Lemay, west of Kester


On Lemay St. just west of Kester, a trash camp has been removed, then put back, then removed, then allowed back.

Residents of this tidy and pleasant section of Van Nuys know their area is not unique in the suffering brought on by government negligence.

Countless calls, emails, Zoom meetings and tweets have not changed a thing. The trash camps are a steady reminder of how far California has fallen, how pathetic the situation of law and order is.

Three months ago, the LAPD Van Nuys division held their monthly talk and all the Senior Lead Officers spoke. Our man proudly stated he had removed this trash camp, which previously was unhoused on the SE corner of Vanowen and Kester.  The camp then moved itself, shopping baskets and cars, to Lemay.

I don’t blame him or law enforcement for “allowing” the trash camps. This one, like many, has been cited for prostitution, drug dealing, and indecent exposure. The police are handcuffed by law.

A neighbor on NextDoor wrote that her granddaughter was playing outside when one male vagrant came up to the little girl and pulled his pants down.

He allegedly still lives in a tent along Lemay. Why?

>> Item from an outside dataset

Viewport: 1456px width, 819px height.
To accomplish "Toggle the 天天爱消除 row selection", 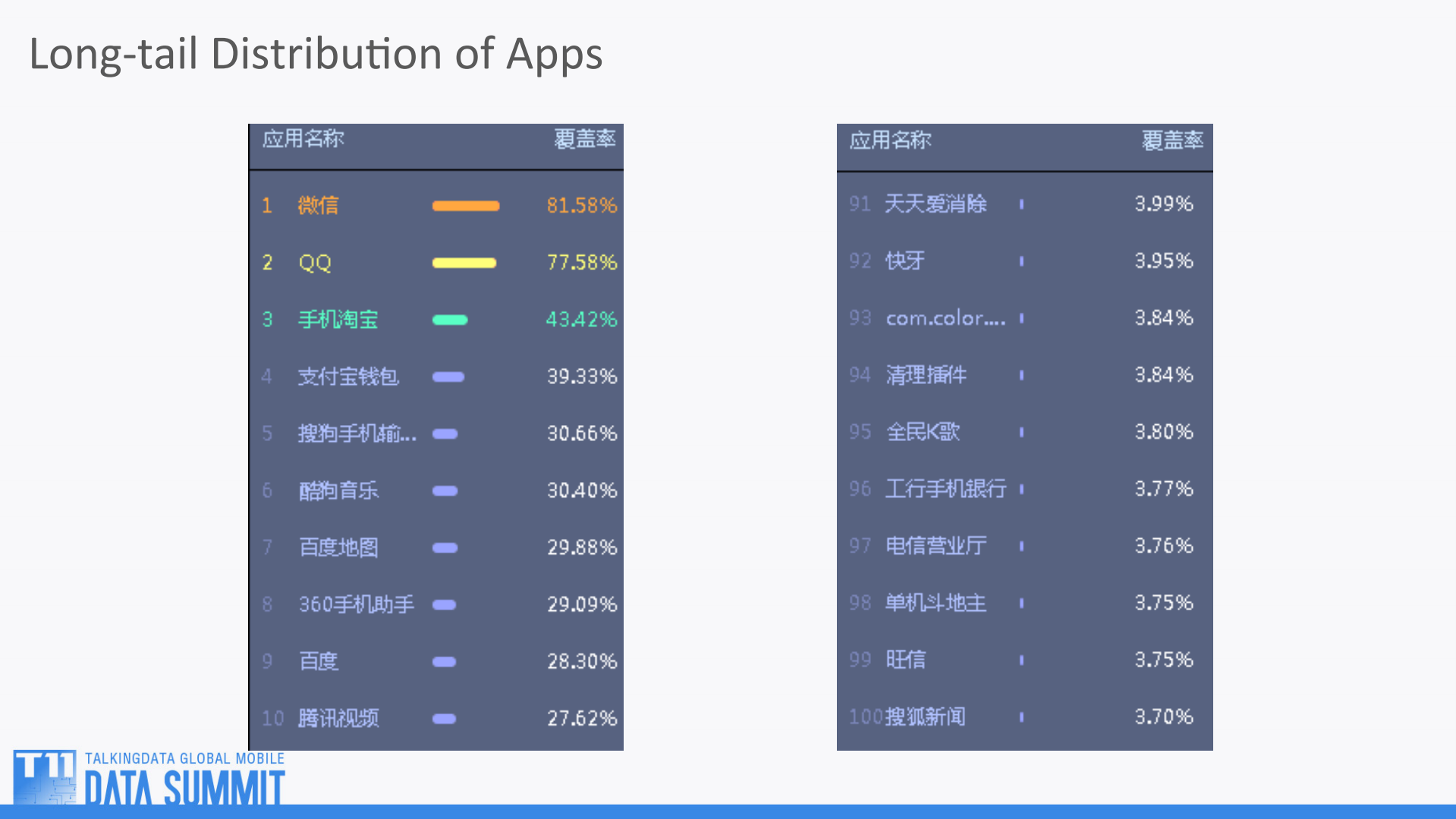I will [935, 203].
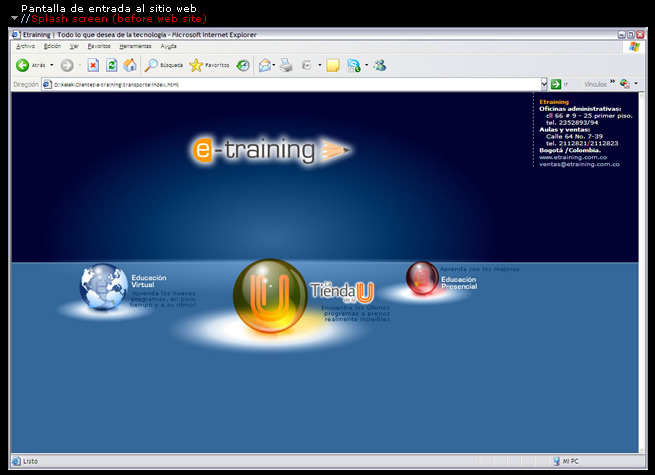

There are many reasons to be depressed about life in Los Angeles today. In fact, progressive, thoughtful, sensitive Councilman Mike Bonin, who famously allowed murders, trash fires and thousands of vagrants to camp out and cause mayhem during the pandemic, has said he will not run for reelection, citing his personal battles with depression.

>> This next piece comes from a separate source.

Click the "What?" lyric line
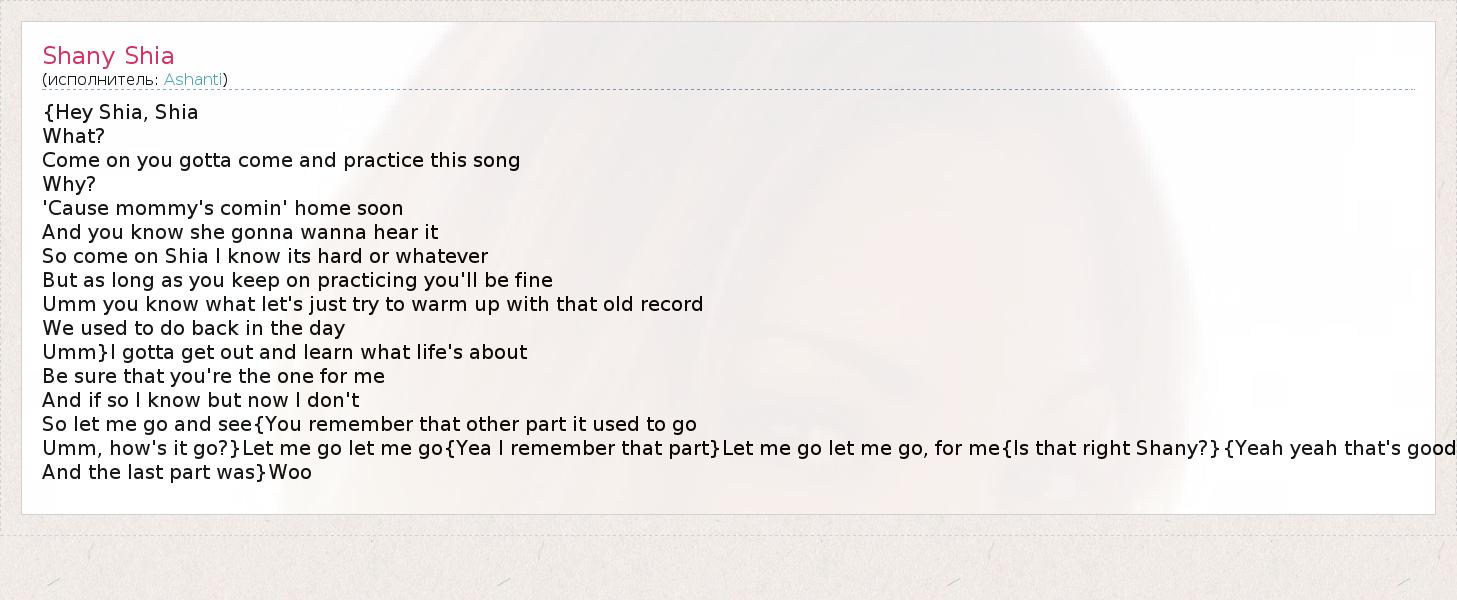 click(73, 136)
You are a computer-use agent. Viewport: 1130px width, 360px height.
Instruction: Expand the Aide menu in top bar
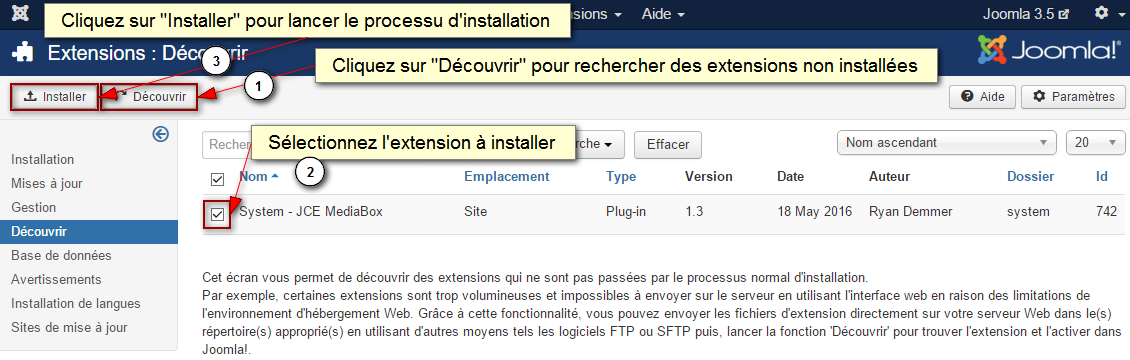tap(663, 14)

Bless him. But let him be gone to serve his emotions first so millions in our city can awaken happier tomorrow. 

Lest people who read this essay think I am advocating against the Democrats or liberalism, I instead am posturing for a middle ground of care for the addicted, and housing for the lost and beaten down. 

You can arrest them, jail them, deport them, or kill them, but only if you live in China or Russia. For those of us who still believe in American ideals, the law constrains us from revenge, even as we seethe in anger and contempt for the disorder and crime around us. 

But we also need local laws that apply to the entire city. We cannot stop enforcing with exceptions. Like near a school or hospital or homeless services building.  

It categorically must be completely illegal to camp out and live in a public park, on a public sidewalk, to urinate and defecate outdoors. Anywhere.

We cannot parse our laws to such inanities as prohibited “within 500 feet of a school.”

Imagine if we said you could drive blindfolded, stone drunk at 100 miles an hour, if you never drove past a school?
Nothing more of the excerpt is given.